Niebo nad nami było bardzo ciemne, żadnych gwiazd nie było widać i tylko lampa na tarasie towarzyszyła nam podczas picia piwka na tarasie przed snem.......Było zimno niestety, ale do wytrzymania.
Miałam nadzieję, że poranek powita nas światłem słonecznym bo spaliśmy w pokoju od wschodu. Nic z tego, obudził nas strasznie ulewny deszcz i przenikliwe zimno....brrrr wcale nie chciało się nam wyjść z łóżka, tym bardziej, że w nocy mieliśmy nieplanowaną pobudkę... :)
Chcemy nauczyć naszego psa, że jego miejsce w domku będzie pod schodami i, że nie wolno mu będzie wchodzić po schodach na górę. Nic z tego... nasz pies to taki tchórz, że jak deszcz zaczął mocno uderzać w szyby, czym predzej przleciał do nas na górę, oczywiście załaczając alarm. Mileiśmy okazję przekonać się, że to co było robione specjalnie pod naszego psa - umiejscowienie czujek - nie zdało egzaminu.....

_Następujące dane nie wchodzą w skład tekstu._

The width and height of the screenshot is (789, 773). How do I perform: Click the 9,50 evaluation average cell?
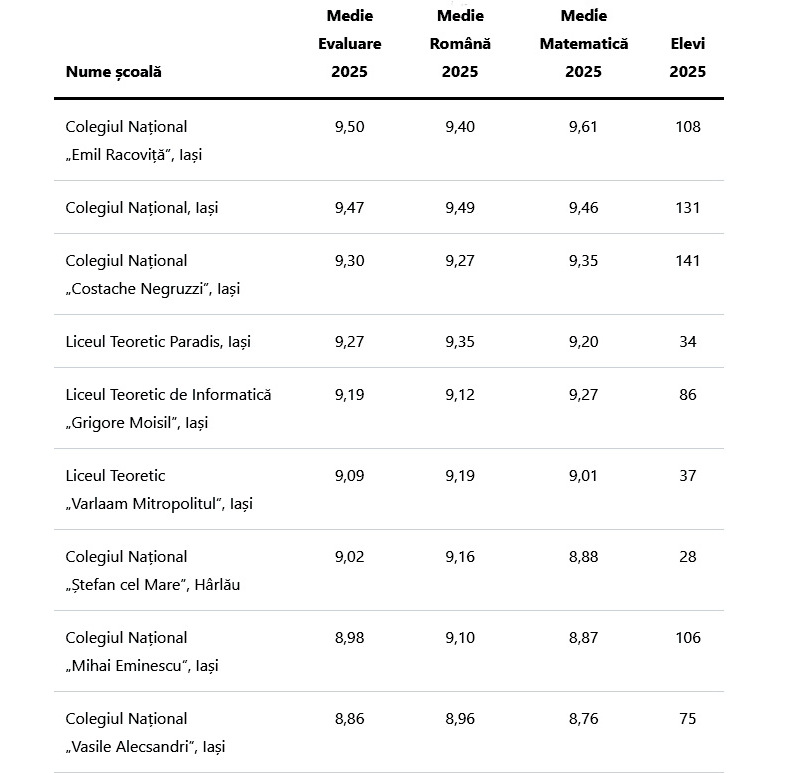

No cóż resztę nocy spędził razem z nami i więcej już nie uruchamiał czujek.... :) :) :)
Rano pogoda okrutna...bleeee
A takie łoże sobie przygotowalismy. Było nam bardzo wygodnie. Kanapa ta będzie stała w tym pokoju i została juz wczesniej przywieziona jak córka zmieniała sobie kannapy w nowym mieszkanku.